What the exercise asks: Retype word for word the stretch of entries below from the line that has "The width and height of the screenshot is (386, 128)." through the line that has "Task: Open the AS user avatar menu", and omit the pictures.

The data:
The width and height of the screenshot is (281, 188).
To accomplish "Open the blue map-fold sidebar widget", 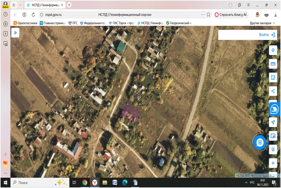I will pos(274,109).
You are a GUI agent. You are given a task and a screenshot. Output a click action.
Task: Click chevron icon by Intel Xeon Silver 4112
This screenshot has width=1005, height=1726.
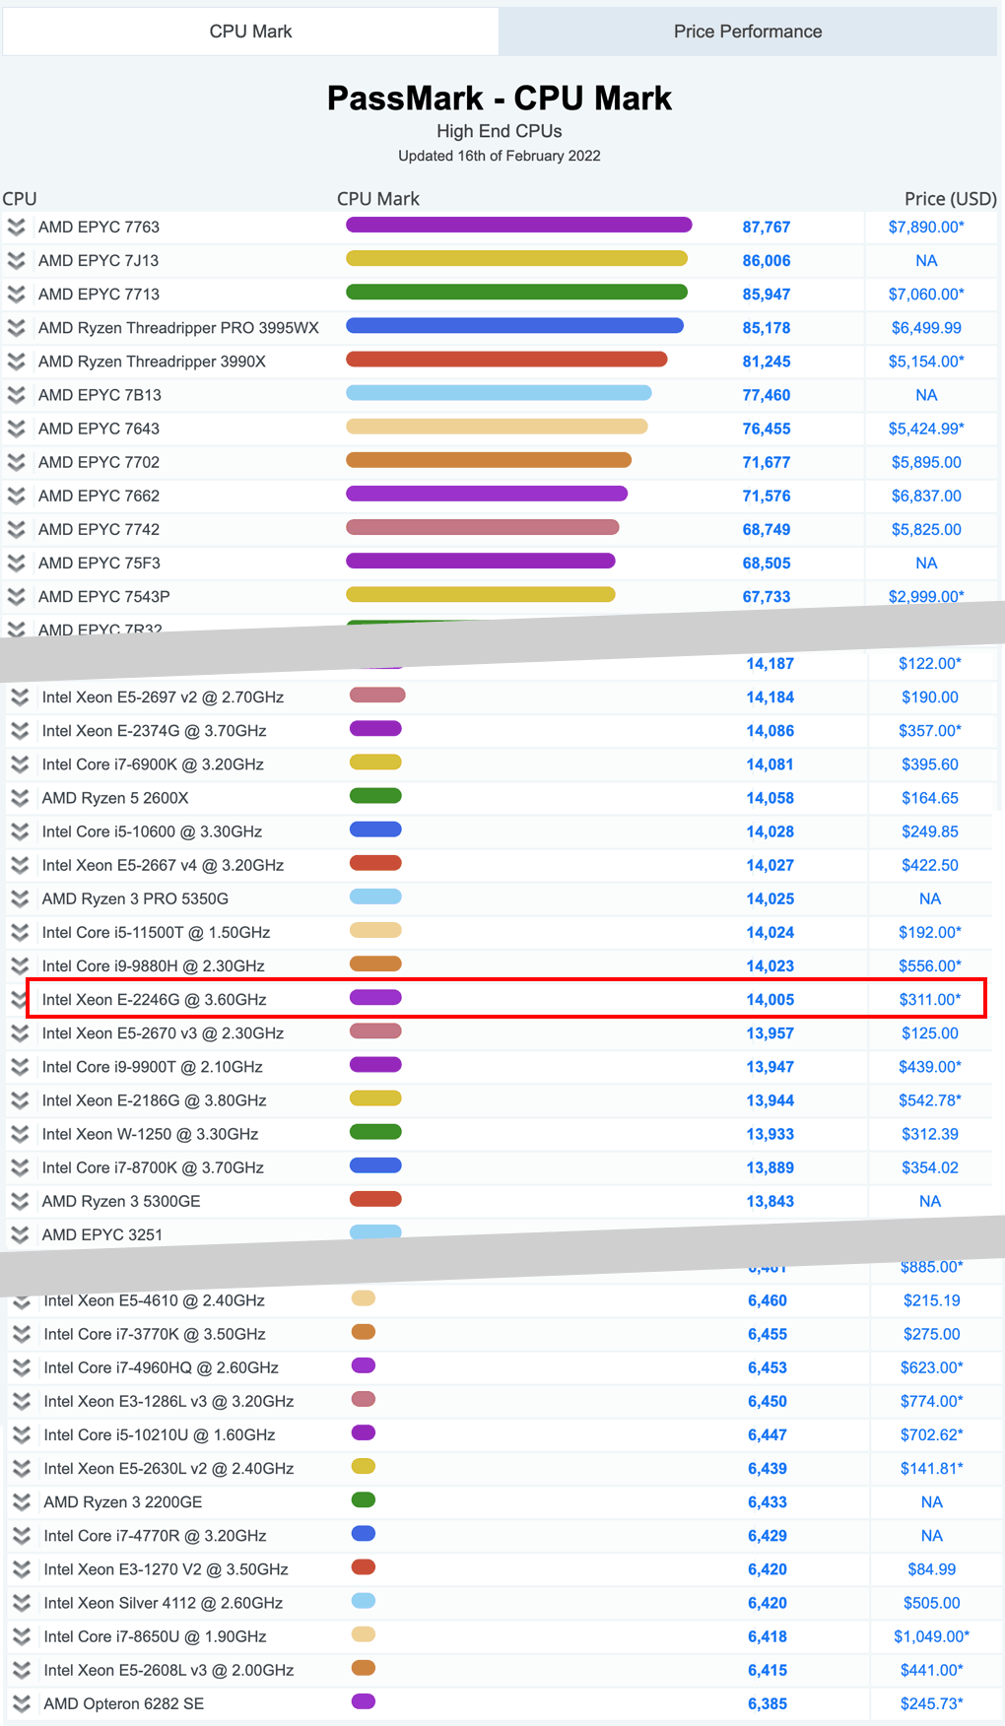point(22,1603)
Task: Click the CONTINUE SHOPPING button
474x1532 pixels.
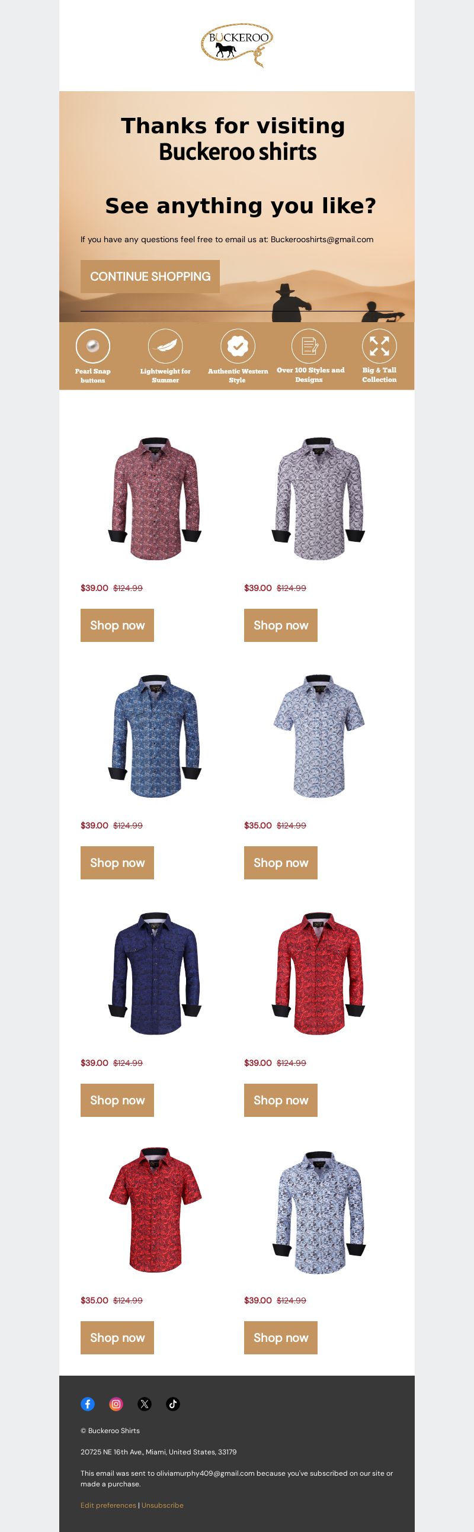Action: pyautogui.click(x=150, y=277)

---

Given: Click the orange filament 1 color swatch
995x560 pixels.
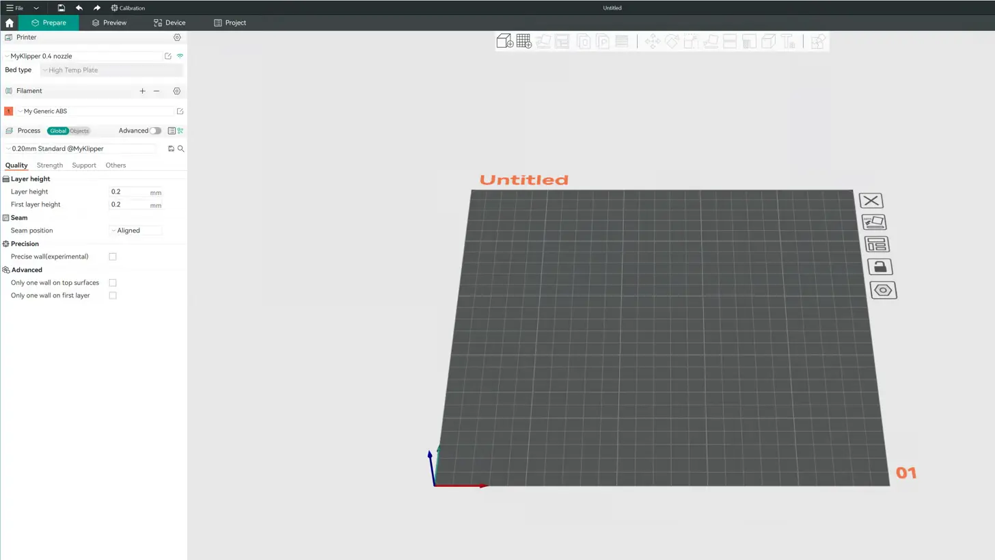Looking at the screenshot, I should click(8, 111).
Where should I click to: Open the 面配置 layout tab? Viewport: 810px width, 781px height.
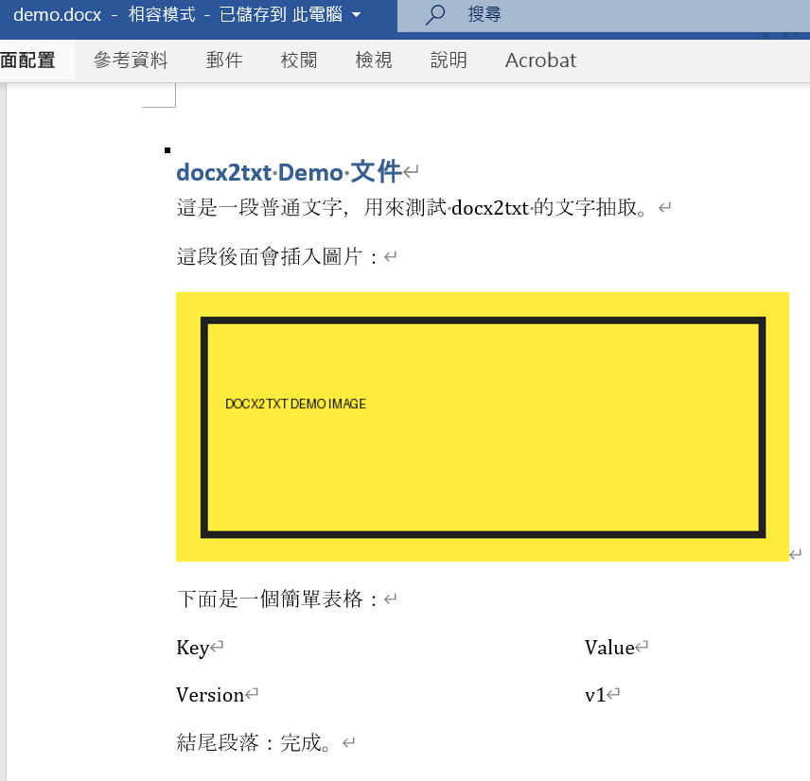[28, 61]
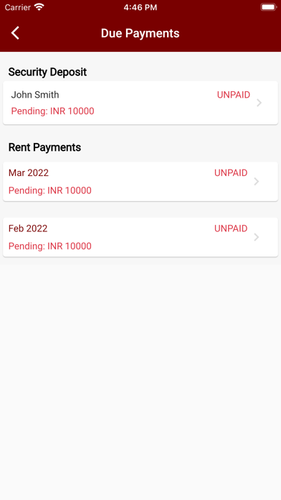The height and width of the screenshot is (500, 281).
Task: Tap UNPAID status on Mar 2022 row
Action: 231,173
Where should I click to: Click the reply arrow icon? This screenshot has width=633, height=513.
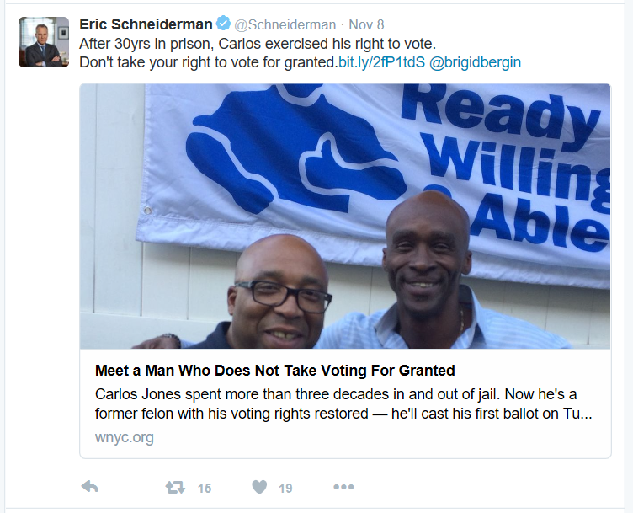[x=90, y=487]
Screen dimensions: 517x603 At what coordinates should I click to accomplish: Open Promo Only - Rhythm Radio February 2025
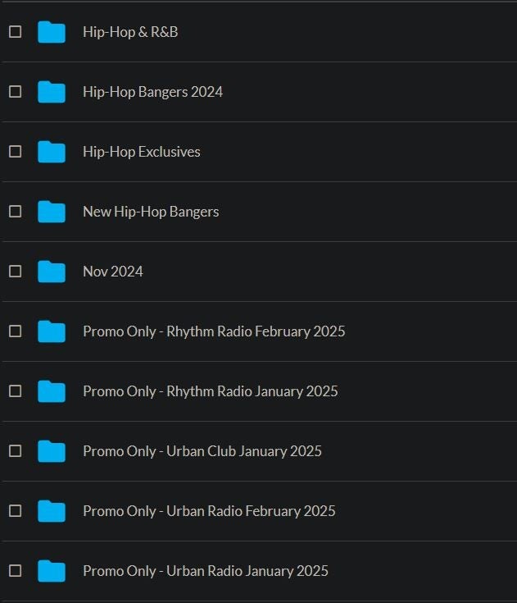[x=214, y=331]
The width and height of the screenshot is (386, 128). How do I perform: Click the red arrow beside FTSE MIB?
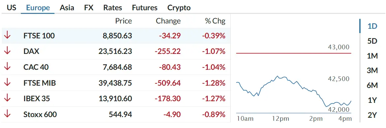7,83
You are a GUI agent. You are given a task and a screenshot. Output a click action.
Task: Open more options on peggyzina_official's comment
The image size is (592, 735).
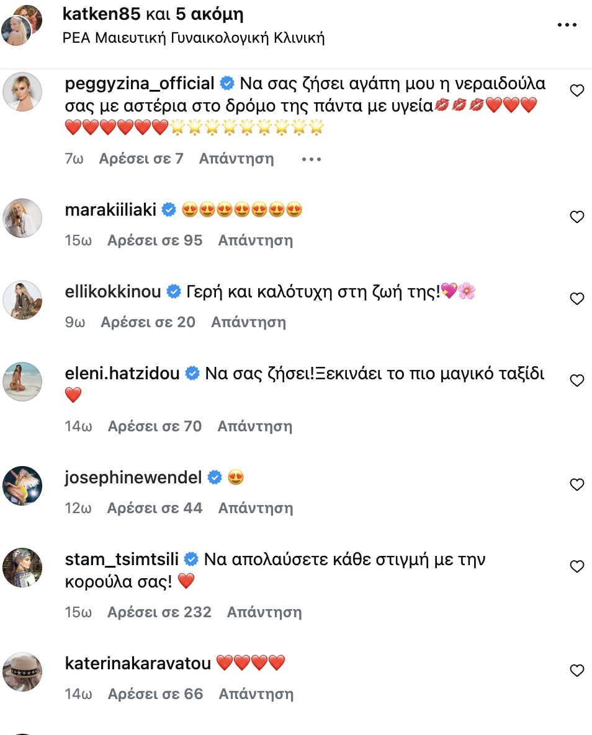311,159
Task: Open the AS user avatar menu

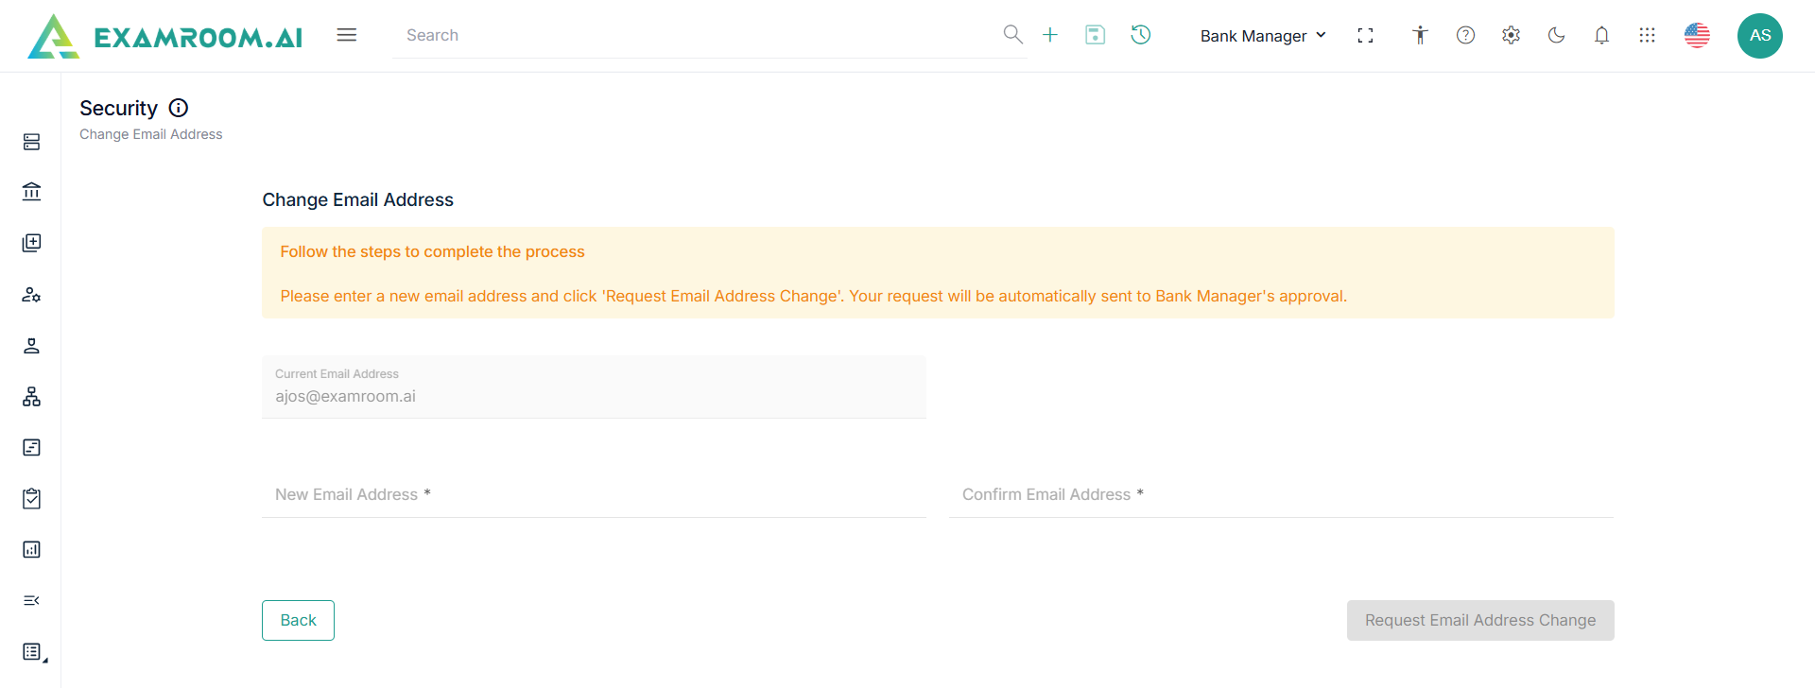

--

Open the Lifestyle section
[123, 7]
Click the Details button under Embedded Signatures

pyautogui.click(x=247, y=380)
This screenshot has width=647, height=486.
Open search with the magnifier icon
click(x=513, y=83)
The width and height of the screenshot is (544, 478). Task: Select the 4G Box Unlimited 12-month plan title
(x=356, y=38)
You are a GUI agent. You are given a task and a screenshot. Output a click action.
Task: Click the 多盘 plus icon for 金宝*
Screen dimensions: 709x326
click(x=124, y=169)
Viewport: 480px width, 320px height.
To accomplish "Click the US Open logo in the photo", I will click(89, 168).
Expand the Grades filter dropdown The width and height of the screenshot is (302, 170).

Exercise answer:
The width and height of the screenshot is (386, 128). How do I perform: Click the red arrow beside FTSE MIB?
7,83
You are a GUI agent. You are given a task and a screenshot. Output a click action.
Task: Open more options on peggyzina_official's comment
The image size is (592, 735).
311,159
Task: Open the AS user avatar menu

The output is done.